Check every line below, and copy those that include "target".

* Input for this task *
********

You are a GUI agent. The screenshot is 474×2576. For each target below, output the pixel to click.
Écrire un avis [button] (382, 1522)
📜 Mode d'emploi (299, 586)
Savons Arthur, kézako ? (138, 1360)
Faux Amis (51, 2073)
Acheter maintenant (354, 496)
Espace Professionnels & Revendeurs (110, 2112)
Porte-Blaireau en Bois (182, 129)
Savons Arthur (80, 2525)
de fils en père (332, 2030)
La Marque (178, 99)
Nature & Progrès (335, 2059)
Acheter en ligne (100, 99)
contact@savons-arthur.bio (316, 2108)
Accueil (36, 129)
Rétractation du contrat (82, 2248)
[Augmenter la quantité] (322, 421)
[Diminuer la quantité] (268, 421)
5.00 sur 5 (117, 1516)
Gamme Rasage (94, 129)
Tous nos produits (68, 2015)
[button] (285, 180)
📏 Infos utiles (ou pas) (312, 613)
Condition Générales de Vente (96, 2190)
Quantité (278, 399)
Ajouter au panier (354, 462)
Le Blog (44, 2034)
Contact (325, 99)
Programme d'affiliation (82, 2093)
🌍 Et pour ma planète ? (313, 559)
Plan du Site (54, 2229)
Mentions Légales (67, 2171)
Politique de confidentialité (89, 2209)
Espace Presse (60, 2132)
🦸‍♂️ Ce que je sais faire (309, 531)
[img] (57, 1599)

********

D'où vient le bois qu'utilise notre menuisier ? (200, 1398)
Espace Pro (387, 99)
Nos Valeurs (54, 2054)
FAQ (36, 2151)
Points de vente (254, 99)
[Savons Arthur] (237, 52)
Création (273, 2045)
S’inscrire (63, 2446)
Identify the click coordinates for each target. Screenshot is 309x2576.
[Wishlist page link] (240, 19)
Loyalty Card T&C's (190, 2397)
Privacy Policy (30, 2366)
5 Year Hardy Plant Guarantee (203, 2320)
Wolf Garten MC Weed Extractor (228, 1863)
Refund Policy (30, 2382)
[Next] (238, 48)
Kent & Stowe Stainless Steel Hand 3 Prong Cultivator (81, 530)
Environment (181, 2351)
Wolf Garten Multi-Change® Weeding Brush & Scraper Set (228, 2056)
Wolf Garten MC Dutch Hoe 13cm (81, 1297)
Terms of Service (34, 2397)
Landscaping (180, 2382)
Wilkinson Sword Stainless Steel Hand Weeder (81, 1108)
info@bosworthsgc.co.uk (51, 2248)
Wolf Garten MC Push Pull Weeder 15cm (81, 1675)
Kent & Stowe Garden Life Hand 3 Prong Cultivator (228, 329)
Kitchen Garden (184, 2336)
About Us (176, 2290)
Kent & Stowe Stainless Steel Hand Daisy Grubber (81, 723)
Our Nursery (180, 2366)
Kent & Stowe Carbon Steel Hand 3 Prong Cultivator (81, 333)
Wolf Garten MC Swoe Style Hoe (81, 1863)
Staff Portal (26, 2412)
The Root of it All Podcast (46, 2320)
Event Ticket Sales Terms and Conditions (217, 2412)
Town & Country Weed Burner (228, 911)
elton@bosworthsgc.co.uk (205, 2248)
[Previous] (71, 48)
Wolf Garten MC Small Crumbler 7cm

********

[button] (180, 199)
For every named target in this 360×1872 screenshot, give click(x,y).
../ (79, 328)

********

* Completed task *
You are a GUI agent. The screenshot is 474×2576. For each target below, output the pixel to click.
Identify the click coordinates for each target. Screenshot is 309x2576.
For every named target in this 360×1872 screenshot, give click(x,y).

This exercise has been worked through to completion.